5. ULUSLARARASI SUÇ VE CEZA FİLMLERİ FESTİVALİ ÖDÜLLERİ VERİLDİ

0
5. Uluslararası Suç ve Ceza Film Festivali “Uluslararası Altın Terazi Uzun Metraj Film Yarışması” ve “Uluslararası Altın Terazi Kısa Film Yarışması” nın kazananlarına ödülleri Beyoğlu Atlas Sineması’nda gerçekleştirilen törenle verildi.

“Uluslararası Altın Terazi Uzun Metraj Film Yarışması” En İyi Film ödülünü “Üç Pencere ve Bir Ölüm” (Three Windows and a Hanging) filmi, cinsel saldırı mağdurlarına yapılan ayrımcılığı özgün bir hikayeyle yansıtması, mağdurların suçlu gibi gösterilmesi hususunun yol açtığı adaletsizliği kendine has diliyle ve başarılı oyunculuk performansıyla ifade etmesi sebebiyle aldı. Ödül, yönetmeni Isa Qosja’ya iletmek üzere oyuncu Donat Qosja’ya takdim edildi. Qosja, ödülü; “savaş sırasında tacize uğrayan ve mağduriyete uğrayan kadınlar adına alıyorum” dedi.

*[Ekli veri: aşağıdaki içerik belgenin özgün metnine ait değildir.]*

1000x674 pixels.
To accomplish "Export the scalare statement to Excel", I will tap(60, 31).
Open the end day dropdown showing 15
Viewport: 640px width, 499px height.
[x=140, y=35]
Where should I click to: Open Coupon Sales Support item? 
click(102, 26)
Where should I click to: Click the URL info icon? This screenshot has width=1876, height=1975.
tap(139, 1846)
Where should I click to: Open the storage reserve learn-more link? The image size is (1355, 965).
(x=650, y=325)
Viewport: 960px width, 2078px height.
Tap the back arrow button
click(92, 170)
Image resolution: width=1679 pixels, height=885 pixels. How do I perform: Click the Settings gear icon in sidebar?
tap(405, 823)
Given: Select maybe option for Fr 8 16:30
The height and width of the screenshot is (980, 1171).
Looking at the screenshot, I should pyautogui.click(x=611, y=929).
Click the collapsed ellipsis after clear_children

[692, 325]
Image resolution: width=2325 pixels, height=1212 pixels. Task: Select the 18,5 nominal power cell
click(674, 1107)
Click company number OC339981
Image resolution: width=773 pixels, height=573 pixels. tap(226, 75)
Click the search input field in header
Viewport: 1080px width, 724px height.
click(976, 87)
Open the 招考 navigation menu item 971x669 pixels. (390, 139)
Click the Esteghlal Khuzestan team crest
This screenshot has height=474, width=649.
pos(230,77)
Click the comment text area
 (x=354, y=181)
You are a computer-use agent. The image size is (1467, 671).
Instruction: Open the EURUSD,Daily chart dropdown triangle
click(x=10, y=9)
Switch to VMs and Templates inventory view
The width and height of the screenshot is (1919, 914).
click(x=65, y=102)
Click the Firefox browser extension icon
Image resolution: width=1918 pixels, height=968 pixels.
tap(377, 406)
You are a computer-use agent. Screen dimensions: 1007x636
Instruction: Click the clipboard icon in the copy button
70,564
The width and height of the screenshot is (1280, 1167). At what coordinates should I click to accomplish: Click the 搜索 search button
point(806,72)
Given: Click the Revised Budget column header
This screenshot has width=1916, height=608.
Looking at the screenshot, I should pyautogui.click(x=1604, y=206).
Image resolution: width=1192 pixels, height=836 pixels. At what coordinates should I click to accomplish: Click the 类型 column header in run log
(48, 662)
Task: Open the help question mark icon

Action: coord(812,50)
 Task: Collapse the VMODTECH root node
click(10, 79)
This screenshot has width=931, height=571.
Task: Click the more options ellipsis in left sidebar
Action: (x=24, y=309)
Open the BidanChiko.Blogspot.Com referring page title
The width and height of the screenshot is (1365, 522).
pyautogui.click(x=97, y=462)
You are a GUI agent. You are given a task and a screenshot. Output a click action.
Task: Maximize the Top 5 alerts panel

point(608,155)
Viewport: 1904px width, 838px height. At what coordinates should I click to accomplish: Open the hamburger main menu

Mert Yavuzcan, Deniz Bayder, Ayşen Batıgün, Duygu Keser (1)

“Uluslararası Altın Terazi Kısa Film Yarışması” En İyi Film ödülünü “Disiplin” (Discipline) filmi aldı. Ödüle layık görülme gerekçesi olarak; festivalin bu yılki teması olan ayrımcılığı ve onun kökenindeki hoş görüsüzlüğü ve ötekileştirmeyi toplumun tüm katmanlarındaki haliyle ve iyi bir sinema diliyle işlemesi gösterildi. Ödülü, yönetmen M. Sabre’ye iletilmek üzere festival adına Festival Koordinatörü Prof. Dr. Bengi Semerci aldı.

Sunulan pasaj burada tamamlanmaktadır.